Zastoiska wodne są w wielu sadach

 

 

Druga część minionego sezonu przyniosła kilka fal opadów, intensywnie nawadniając glebę. Nawet początek zimy zaznaczył się raczej deszczem i szybko topniejącym śniegiem niż mrozem i grubą pokrywą śniegu. W efekcie na polach pojawiły się zastoiska wodne.

Pojemność wodna gleby została wypełniona w stu procentach i teraz woda albo spływa, albo – jeśli nie ma gdzie odpłynąć – stoi w sadach, tworząc rozległe rozlewiska. Zjawisko to może mieć szerokie konsekwencje dla gleby oraz rosnących w niej drzew owocowych. Woda wypiera z gleby powietrze, zaburzając naturalne proporcje między fazami gleby: stałą, ciekłą i gazową. Woda wypełnia każdą szczelinę, doprowadzając do redukcji fazy gazowej.

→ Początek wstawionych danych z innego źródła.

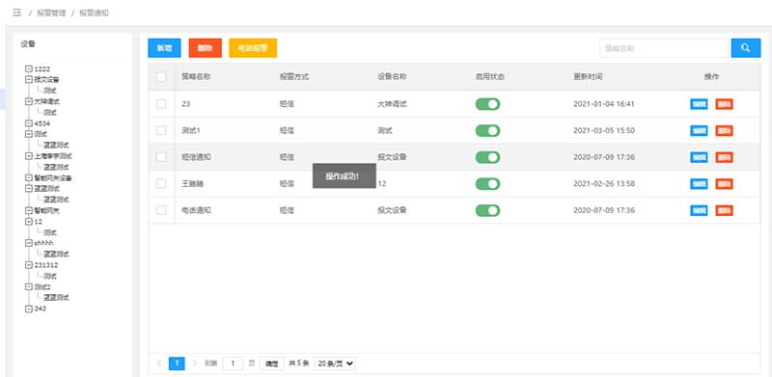
Task: Disable enable-status switch for row 23
Action: tap(487, 104)
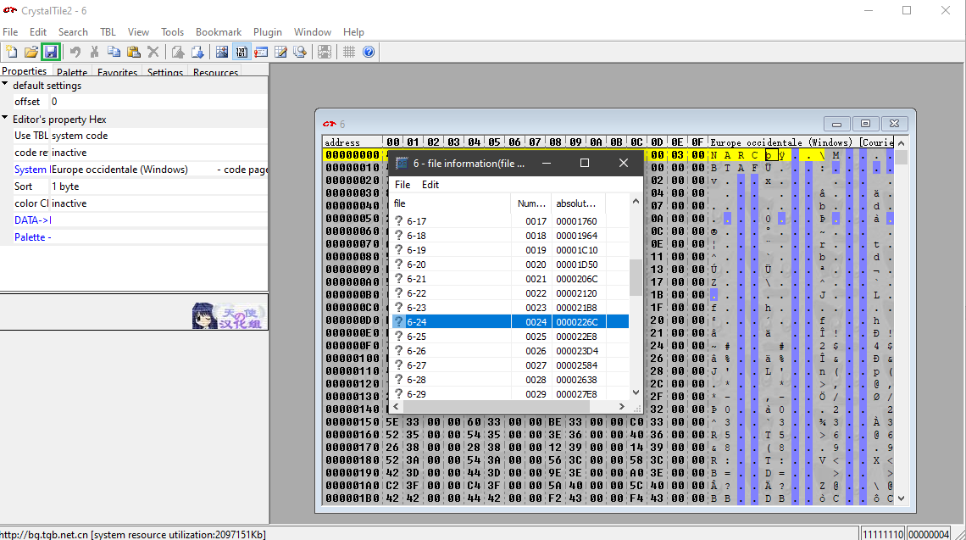Open Edit menu in file information window

point(430,185)
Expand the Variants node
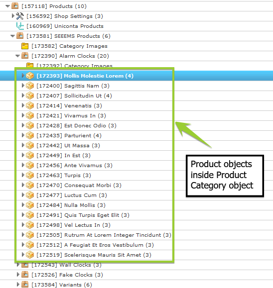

W efekcie może to zaowocować pozbawieniem korzeni tlenu i zamieraniem drzew, szczególnie tych na słabszych podkładkach, a takie ostatnio dominują w naszych sadach. Korzenie potrzebują tlenu do oddychania, a jeśli go zabraknie, następuje ich gnicie i obumieranie, konsekwencją czego jest spadek plonowania, wigoru drzewa, a ostatecznie jego zamieranie. Oczywiście można liczyć, że wiosna będzie bardzo sucha (co w naszym klimacie zdarza się nawet często) i zalegająca woda szybko wyparuje. Niestety, gwarancji na to nie ma, a ryzyko jest duże.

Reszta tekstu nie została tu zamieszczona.